• Extract provided

Demonstration 1: background considerations

  • When XHTML is served with the proper Content-Type, to a user agent that supports it properly, default page margin and/or padding are rendered in the html element.
  • In cases other than that described in the above bullet, a 10px gutter is placed around the circumference of the page; Opera provides this as a padding value, while other mass market browsers provide it (somewhat counterintuitively) as a margin value. The demonstration stylesheet normalizes the result.
  • While many accessibility purists will object to the 14px typesize value, it’s integral to the various box and type properties specified elsewhere in the stylesheet, denominated in sevenths of an em for the most part. A fraction-to-decimal conversion chart is provided at the end of the article for those who want some insight on the arithmetic used.

• Dataset excerpts
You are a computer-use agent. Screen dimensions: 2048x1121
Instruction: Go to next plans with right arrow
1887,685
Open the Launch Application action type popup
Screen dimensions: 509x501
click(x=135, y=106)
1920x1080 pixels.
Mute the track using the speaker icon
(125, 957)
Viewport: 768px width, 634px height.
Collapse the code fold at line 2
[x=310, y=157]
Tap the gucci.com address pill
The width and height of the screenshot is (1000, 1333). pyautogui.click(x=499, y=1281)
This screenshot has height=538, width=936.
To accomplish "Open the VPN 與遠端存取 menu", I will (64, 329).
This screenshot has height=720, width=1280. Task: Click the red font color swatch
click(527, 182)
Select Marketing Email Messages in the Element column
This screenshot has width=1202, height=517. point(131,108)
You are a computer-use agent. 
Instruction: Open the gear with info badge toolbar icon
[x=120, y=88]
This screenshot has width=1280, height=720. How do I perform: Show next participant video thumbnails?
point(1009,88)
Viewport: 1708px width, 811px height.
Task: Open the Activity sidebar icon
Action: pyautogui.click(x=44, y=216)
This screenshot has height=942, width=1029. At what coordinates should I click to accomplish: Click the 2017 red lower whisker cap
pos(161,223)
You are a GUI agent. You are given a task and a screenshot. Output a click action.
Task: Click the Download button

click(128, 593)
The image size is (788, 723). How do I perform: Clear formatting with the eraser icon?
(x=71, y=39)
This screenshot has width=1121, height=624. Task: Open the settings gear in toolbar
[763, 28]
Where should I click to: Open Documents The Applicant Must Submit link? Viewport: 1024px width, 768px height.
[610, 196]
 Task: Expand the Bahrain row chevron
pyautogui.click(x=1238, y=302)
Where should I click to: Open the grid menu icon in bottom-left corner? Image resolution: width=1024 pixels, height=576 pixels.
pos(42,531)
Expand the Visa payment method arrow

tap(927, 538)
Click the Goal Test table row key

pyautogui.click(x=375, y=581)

• Exercise set
1 - In the demonstration background notes, which browser provides the page gutter as a padding value rather than a margin value?
2 - From the demonstration background notes, quote the passage from "Demonstration 1: background" up to and including "the arithmetic used.".
3 - Continue the demonstration background notes after their final sentence.

• Answers to the exercises
1 - Opera

2 -
Demonstration 1: background considerations

  • When XHTML is served with the proper Content-Type, to a user agent that supports it properly, default page margin and/or padding are rendered in the html element.
  • In cases other than that described in the above bullet, a 10px gutter is placed around the circumference of the page; Opera provides this as a padding value, while other mass market browsers provide it (somewhat counterintuitively) as a margin value. The demonstration stylesheet normalizes the result.
  • While many accessibility purists will object to the 14px typesize value, it’s integral to the various box and type properties specified elsewhere in the stylesheet, denominated in sevenths of an em for the most part. A fraction-to-decimal conversion chart is provided at the end of the article for those who want some insight on the arithmetic used.

3 -
  • The 14px value was chosen because it’s the smallest size of body copy that can be read by practically everyone with corrected vision.
  • Since one of the purposes of this article is to demonstrate the work that goes into a superlatively consistent grid, a grid background in increments of 24 pixels has been applied to the page.

Demonstration 2

Now that the page containers have been wrangled, the next couple of steps alter or remove user agent styles.

Links:

New styles:

h3 {
  margin: 0 0 1.2em 0;
  border-bottom: .05em solid rgb(0,96,192);
  font-size: 1.429em;
  line-height: 1.15em;
}

form {
  width: 35.929em;
  margin: 0;
}

ul {
  margin: 0;
  padding: 0;
  list-style-type: none;
}

Demonstration 2: background considerations

  • The progression of typesize for headings varies from one platform to the next; however, the default values are always a proportion of the medium value used for unstyled paragraph text, and thus are inherited via the cascade. The result of the value provided here is to change the default proportion.
  • It’s considered optimal to use h1 for the first heading on a page; here that practice is ignored because in a commercial production environment, the site title is often an h1 on page and the page title should be placed lower in the heading hierarchy. In many cases, the form’s prominence will be equal to the prominence of other content or forms in the same document.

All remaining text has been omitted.